═════ Records provided ═════

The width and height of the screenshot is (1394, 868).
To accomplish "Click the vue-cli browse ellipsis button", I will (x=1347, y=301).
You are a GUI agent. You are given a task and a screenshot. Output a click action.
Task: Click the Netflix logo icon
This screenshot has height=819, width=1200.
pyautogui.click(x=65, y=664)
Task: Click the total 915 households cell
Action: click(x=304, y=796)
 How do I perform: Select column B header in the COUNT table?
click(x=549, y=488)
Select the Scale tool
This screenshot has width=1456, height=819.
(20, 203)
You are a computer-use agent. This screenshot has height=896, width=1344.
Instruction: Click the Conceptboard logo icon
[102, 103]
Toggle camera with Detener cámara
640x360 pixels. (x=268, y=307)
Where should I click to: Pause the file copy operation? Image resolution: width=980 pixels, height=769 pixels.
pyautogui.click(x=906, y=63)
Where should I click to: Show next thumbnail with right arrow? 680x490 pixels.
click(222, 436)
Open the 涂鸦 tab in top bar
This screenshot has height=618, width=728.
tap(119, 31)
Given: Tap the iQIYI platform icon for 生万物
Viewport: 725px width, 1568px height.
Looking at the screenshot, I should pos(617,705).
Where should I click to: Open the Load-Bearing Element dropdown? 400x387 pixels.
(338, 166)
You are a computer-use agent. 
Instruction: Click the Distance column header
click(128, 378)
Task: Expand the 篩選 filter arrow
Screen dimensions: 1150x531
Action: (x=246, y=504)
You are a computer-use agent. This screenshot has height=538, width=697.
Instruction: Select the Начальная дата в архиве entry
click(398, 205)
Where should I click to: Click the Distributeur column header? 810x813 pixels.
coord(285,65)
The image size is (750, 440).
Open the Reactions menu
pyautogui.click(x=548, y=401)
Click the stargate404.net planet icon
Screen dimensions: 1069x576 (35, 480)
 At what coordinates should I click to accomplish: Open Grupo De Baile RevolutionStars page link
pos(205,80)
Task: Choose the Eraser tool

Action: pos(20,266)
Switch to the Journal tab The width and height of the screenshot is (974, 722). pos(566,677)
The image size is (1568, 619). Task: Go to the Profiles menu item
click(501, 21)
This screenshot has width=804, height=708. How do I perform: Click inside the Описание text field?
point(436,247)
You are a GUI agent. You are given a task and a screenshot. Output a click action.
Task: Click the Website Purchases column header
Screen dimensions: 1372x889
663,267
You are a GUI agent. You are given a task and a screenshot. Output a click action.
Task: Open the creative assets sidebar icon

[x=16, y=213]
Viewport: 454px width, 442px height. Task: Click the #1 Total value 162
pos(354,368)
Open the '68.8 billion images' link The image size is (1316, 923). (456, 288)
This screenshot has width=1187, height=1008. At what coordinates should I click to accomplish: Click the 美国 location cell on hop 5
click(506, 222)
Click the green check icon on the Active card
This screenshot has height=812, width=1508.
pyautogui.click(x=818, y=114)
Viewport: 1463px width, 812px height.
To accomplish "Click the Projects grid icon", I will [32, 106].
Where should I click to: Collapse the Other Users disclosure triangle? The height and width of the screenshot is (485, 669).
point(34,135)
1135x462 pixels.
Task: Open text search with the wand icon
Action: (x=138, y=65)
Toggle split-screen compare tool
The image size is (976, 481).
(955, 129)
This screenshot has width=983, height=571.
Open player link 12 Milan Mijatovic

═════

Work required: Rewrite all the rows above with every "Instruction" changed to "Goal" and nothing else altered.

Solution:
The width and height of the screenshot is (1394, 868).
To accomplish "Click the vue-cli browse ellipsis button", I will (x=1347, y=301).
You are a GUI agent. You are given a task and a screenshot. Output a click action.
Task: Click the Netflix logo icon
This screenshot has height=819, width=1200.
pyautogui.click(x=65, y=664)
Task: Click the total 915 households cell
Action: click(x=304, y=796)
 How do I perform: Select column B header in the COUNT table?
click(x=549, y=488)
Select the Scale tool
This screenshot has width=1456, height=819.
(20, 203)
You are a computer-use agent. This screenshot has height=896, width=1344.
Goal: Click the Conceptboard logo icon
[102, 103]
Toggle camera with Detener cámara
640x360 pixels. (x=268, y=307)
Where should I click to: Pause the file copy operation? Image resolution: width=980 pixels, height=769 pixels.
pyautogui.click(x=906, y=63)
Where should I click to: Show next thumbnail with right arrow? 680x490 pixels.
click(222, 436)
Open the 涂鸦 tab in top bar
This screenshot has height=618, width=728.
tap(119, 31)
Given: Tap the iQIYI platform icon for 生万物
Viewport: 725px width, 1568px height.
Looking at the screenshot, I should pos(617,705).
Where should I click to: Open the Load-Bearing Element dropdown? 400x387 pixels.
(338, 166)
You are a computer-use agent. 
Goal: Click the Distance column header
click(128, 378)
Task: Expand the 篩選 filter arrow
Screen dimensions: 1150x531
Action: (x=246, y=504)
You are a computer-use agent. This screenshot has height=538, width=697.
Goal: Select the Начальная дата в архиве entry
click(398, 205)
Where should I click to: Click the Distributeur column header? 810x813 pixels.
coord(285,65)
The image size is (750, 440).
Open the Reactions menu
pyautogui.click(x=548, y=401)
Click the stargate404.net planet icon
Screen dimensions: 1069x576 (35, 480)
 At what coordinates should I click to accomplish: Open Grupo De Baile RevolutionStars page link
pos(205,80)
Task: Choose the Eraser tool

Action: pos(20,266)
Switch to the Journal tab The width and height of the screenshot is (974, 722). pos(566,677)
The image size is (1568, 619). Task: Go to the Profiles menu item
click(501, 21)
This screenshot has width=804, height=708. How do I perform: Click inside the Описание text field?
point(436,247)
You are a GUI agent. You are given a task and a screenshot. Output a click action.
Task: Click the Website Purchases column header
Screen dimensions: 1372x889
663,267
You are a GUI agent. You are given a task and a screenshot. Output a click action.
Task: Open the creative assets sidebar icon

[x=16, y=213]
Viewport: 454px width, 442px height. Task: Click the #1 Total value 162
pos(354,368)
Open the '68.8 billion images' link The image size is (1316, 923). (456, 288)
This screenshot has width=1187, height=1008. At what coordinates should I click to accomplish: Click the 美国 location cell on hop 5
click(506, 222)
Click the green check icon on the Active card
This screenshot has height=812, width=1508.
pyautogui.click(x=818, y=114)
Viewport: 1463px width, 812px height.
To accomplish "Click the Projects grid icon", I will [32, 106].
Where should I click to: Collapse the Other Users disclosure triangle? The height and width of the screenshot is (485, 669).
point(34,135)
1135x462 pixels.
Task: Open text search with the wand icon
Action: (x=138, y=65)
Toggle split-screen compare tool
The image size is (976, 481).
(955, 129)
This screenshot has width=983, height=571.
Open player link 12 Milan Mijatovic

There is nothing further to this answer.